**Required work:** Examine the records and identify each line that includes the string "agent". Copy those lines.

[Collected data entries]
□ □ □ □

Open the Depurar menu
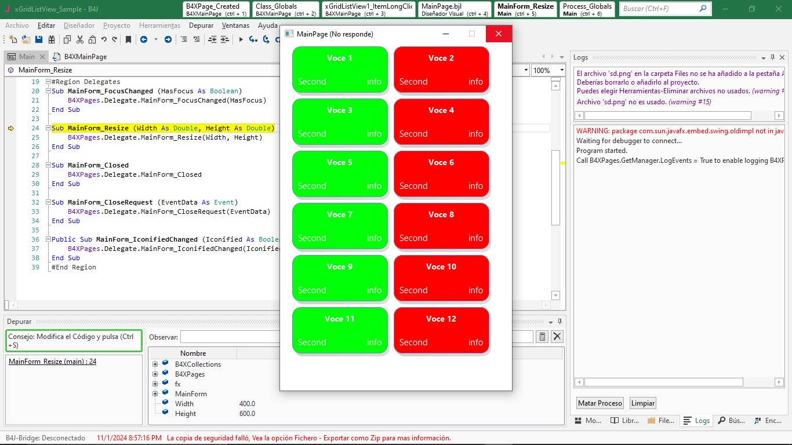Viewport: 792px width, 445px height. [201, 25]
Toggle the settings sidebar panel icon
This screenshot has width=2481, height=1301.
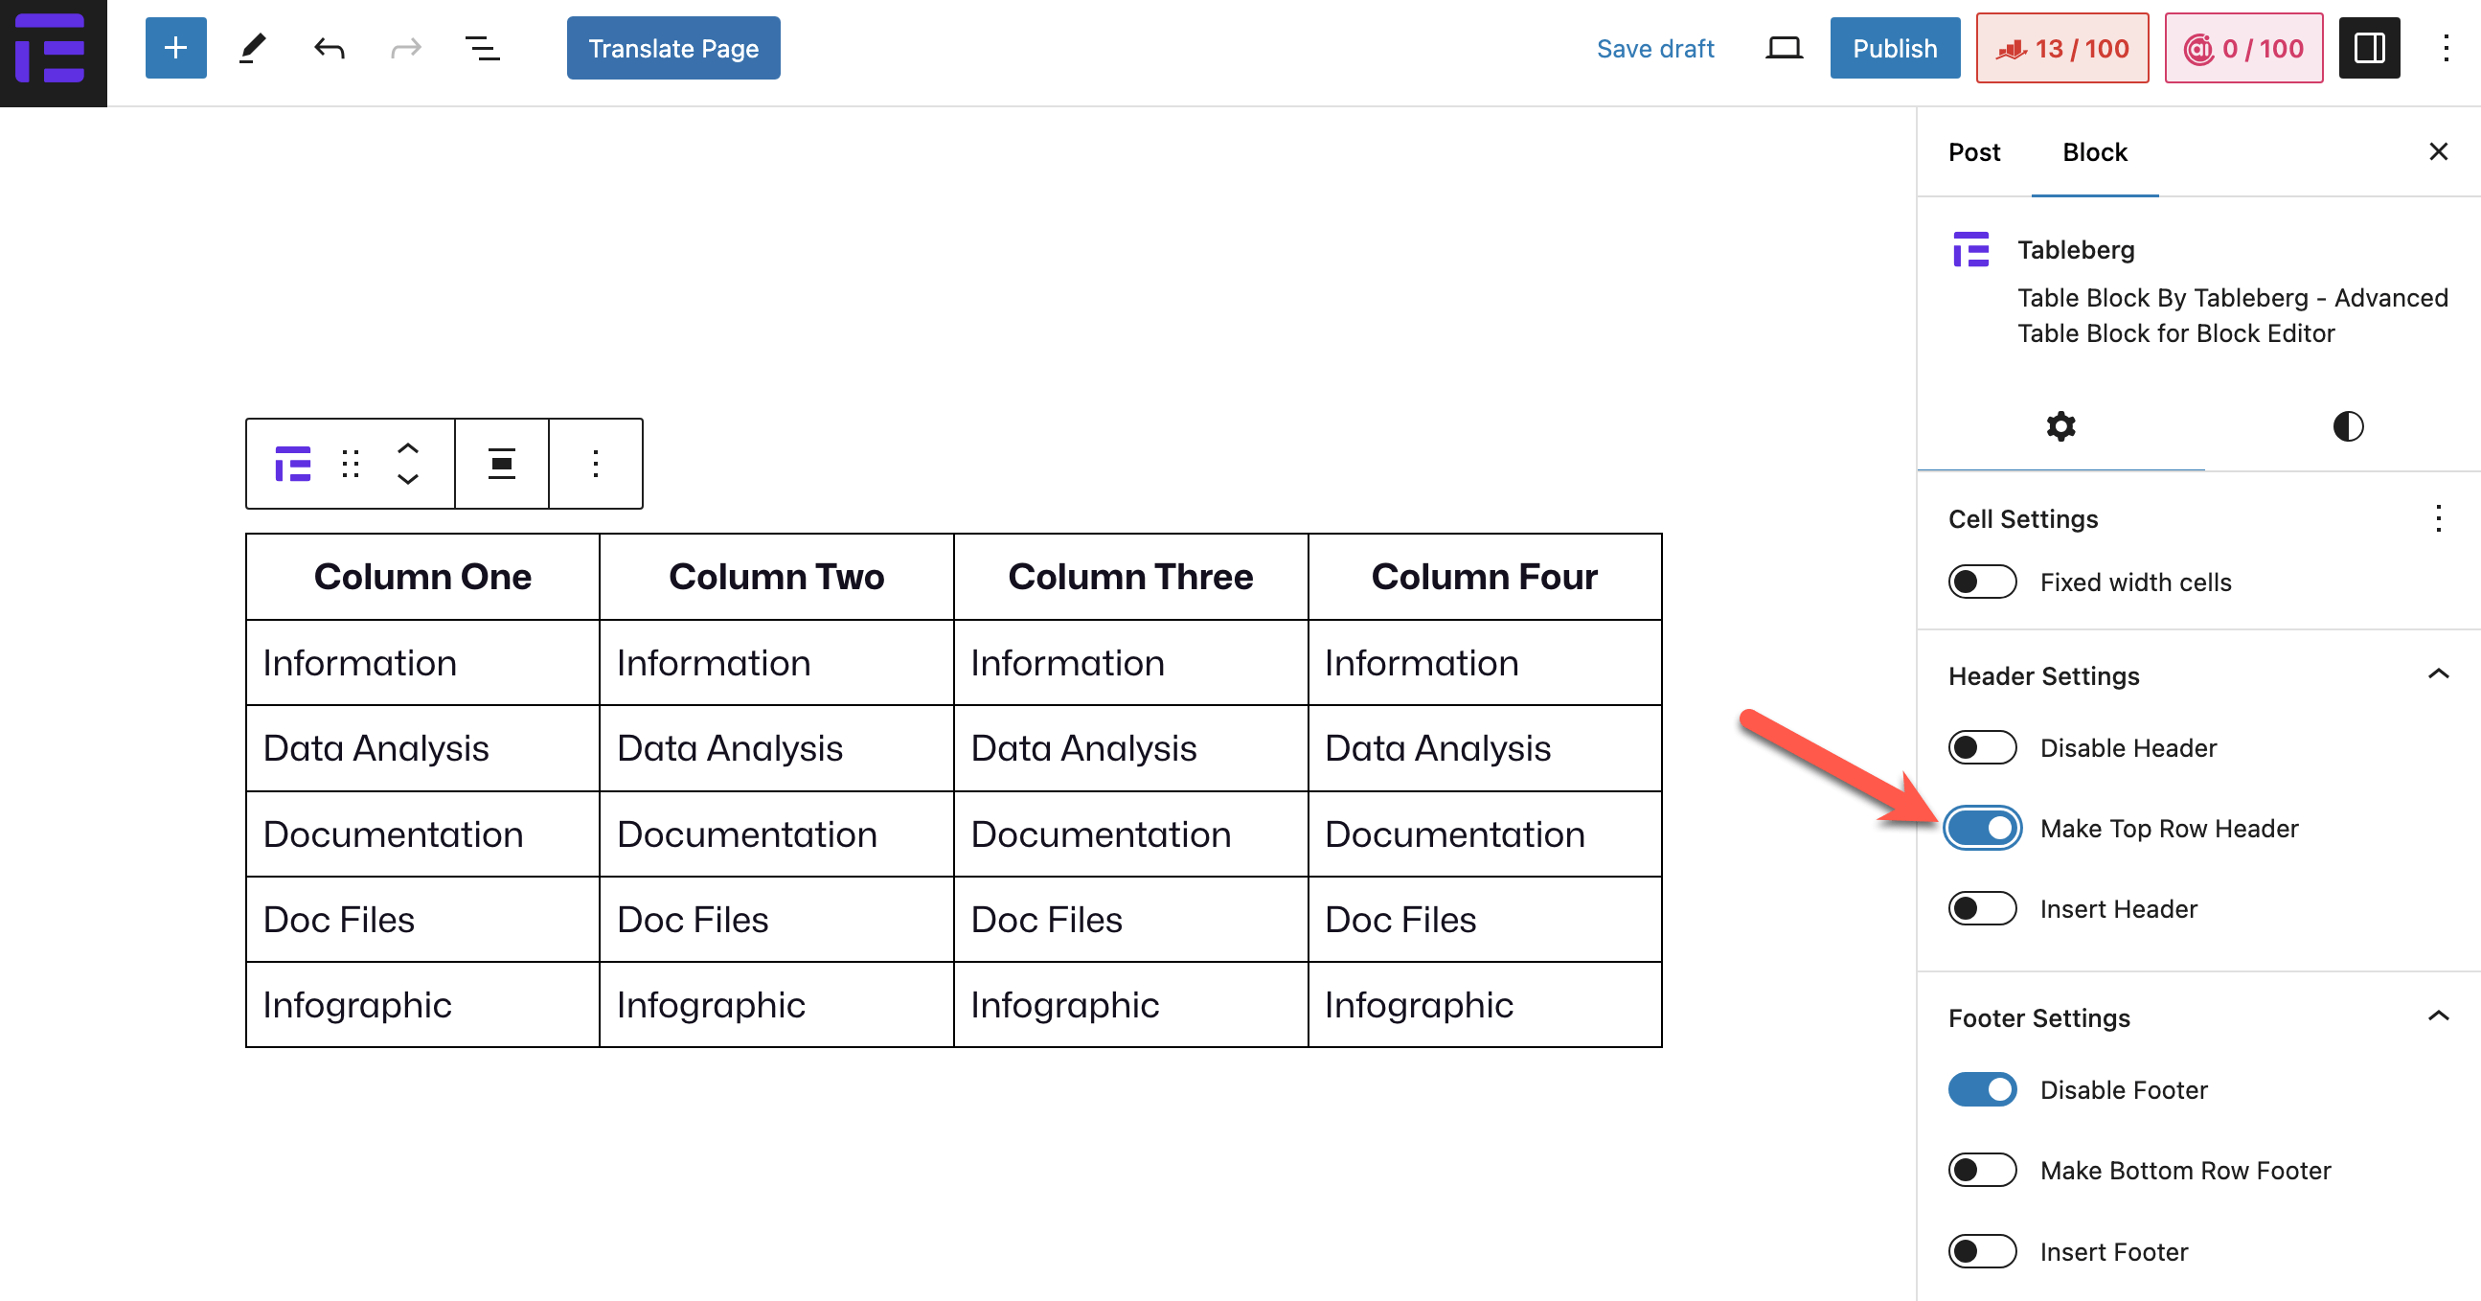(2368, 48)
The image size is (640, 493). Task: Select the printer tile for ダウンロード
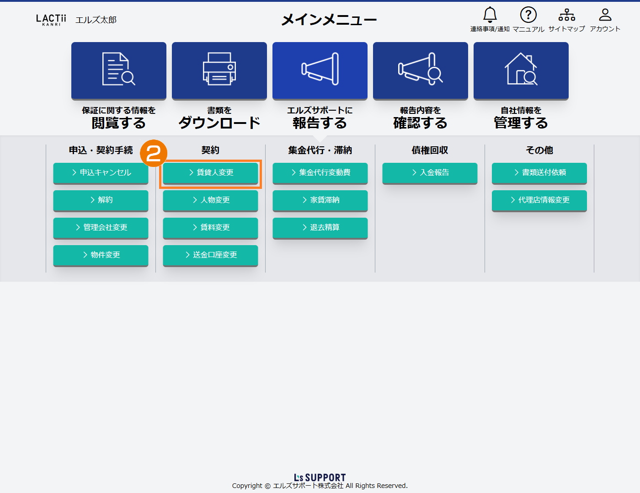tap(219, 70)
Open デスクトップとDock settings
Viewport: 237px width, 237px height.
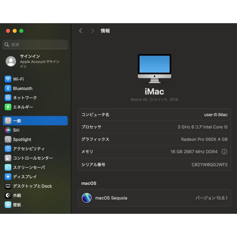[7, 186]
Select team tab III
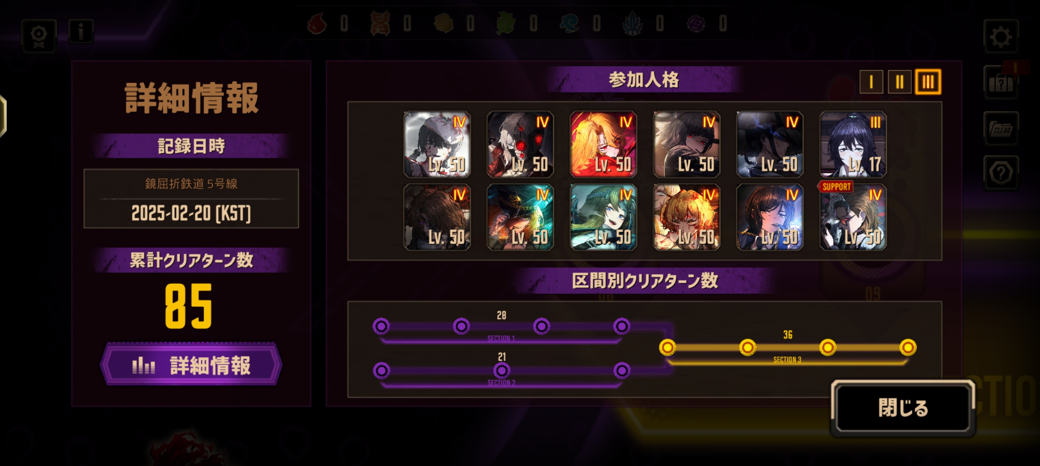This screenshot has width=1040, height=466. (928, 82)
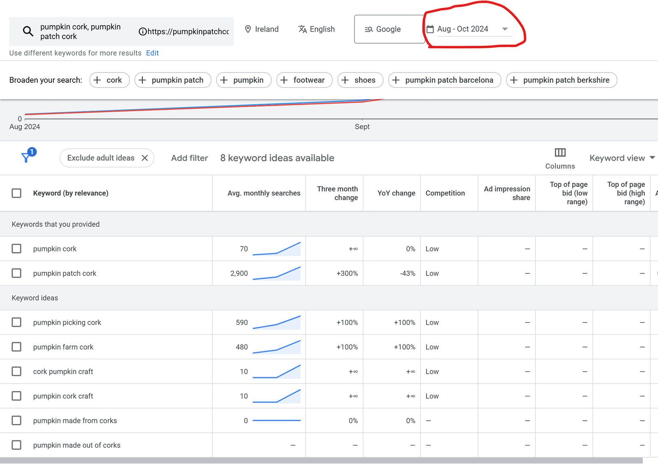Sort by the Competition column header
The image size is (658, 466).
445,193
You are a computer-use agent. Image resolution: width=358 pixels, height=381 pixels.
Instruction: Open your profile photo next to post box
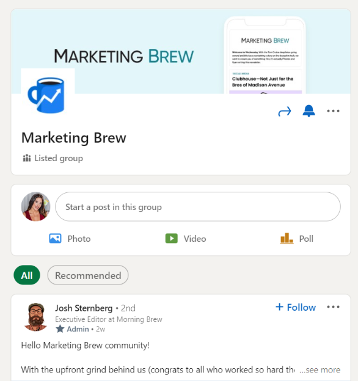(x=35, y=206)
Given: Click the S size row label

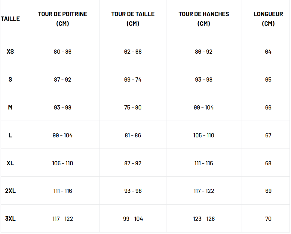Looking at the screenshot, I should [10, 80].
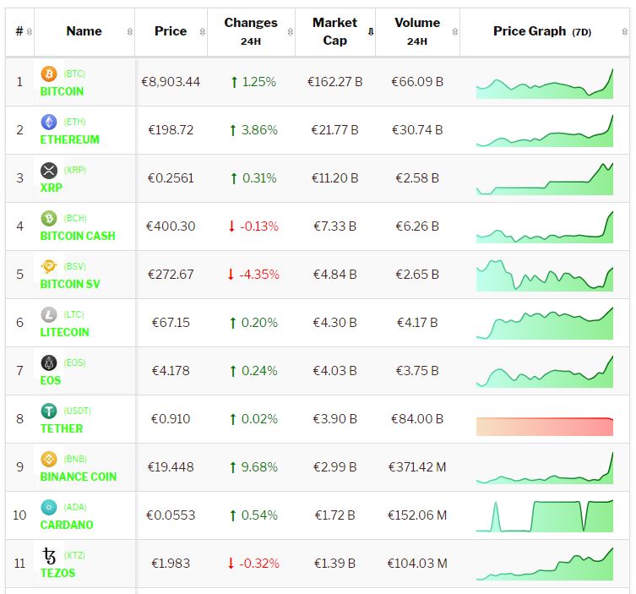636x594 pixels.
Task: Open the TETHER coin link
Action: (x=62, y=428)
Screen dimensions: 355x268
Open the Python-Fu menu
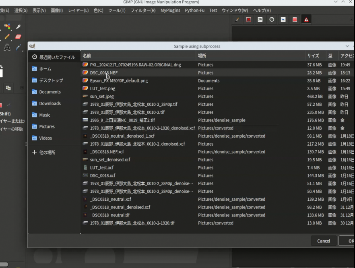[194, 10]
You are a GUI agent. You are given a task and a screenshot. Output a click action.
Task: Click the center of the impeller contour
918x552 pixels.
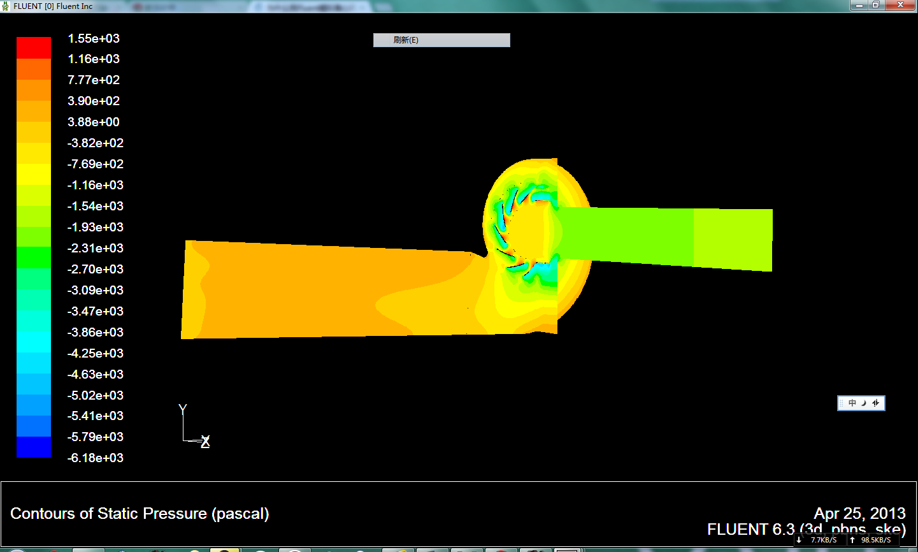click(x=527, y=233)
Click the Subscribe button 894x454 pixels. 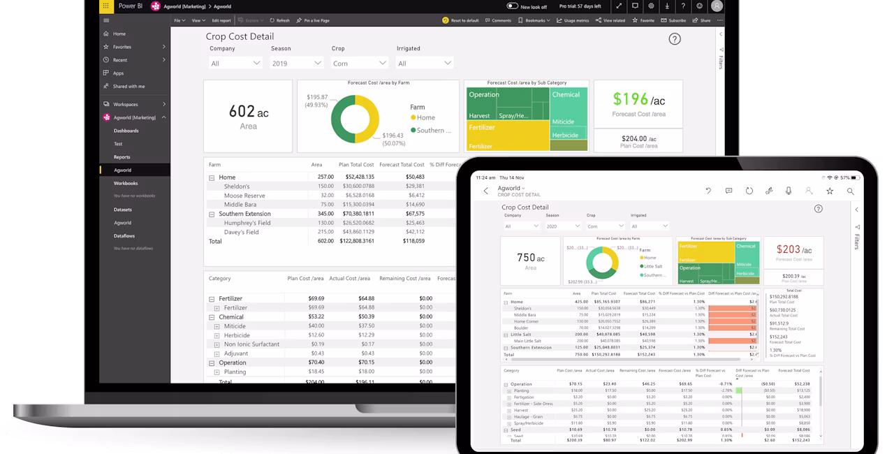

□ □ □ □

**Expected answer:**
You are a computer-use agent. Image resolution: width=358 pixels, height=381 pixels.
You are a GUI agent. You are given a task and a screenshot. Output a click action.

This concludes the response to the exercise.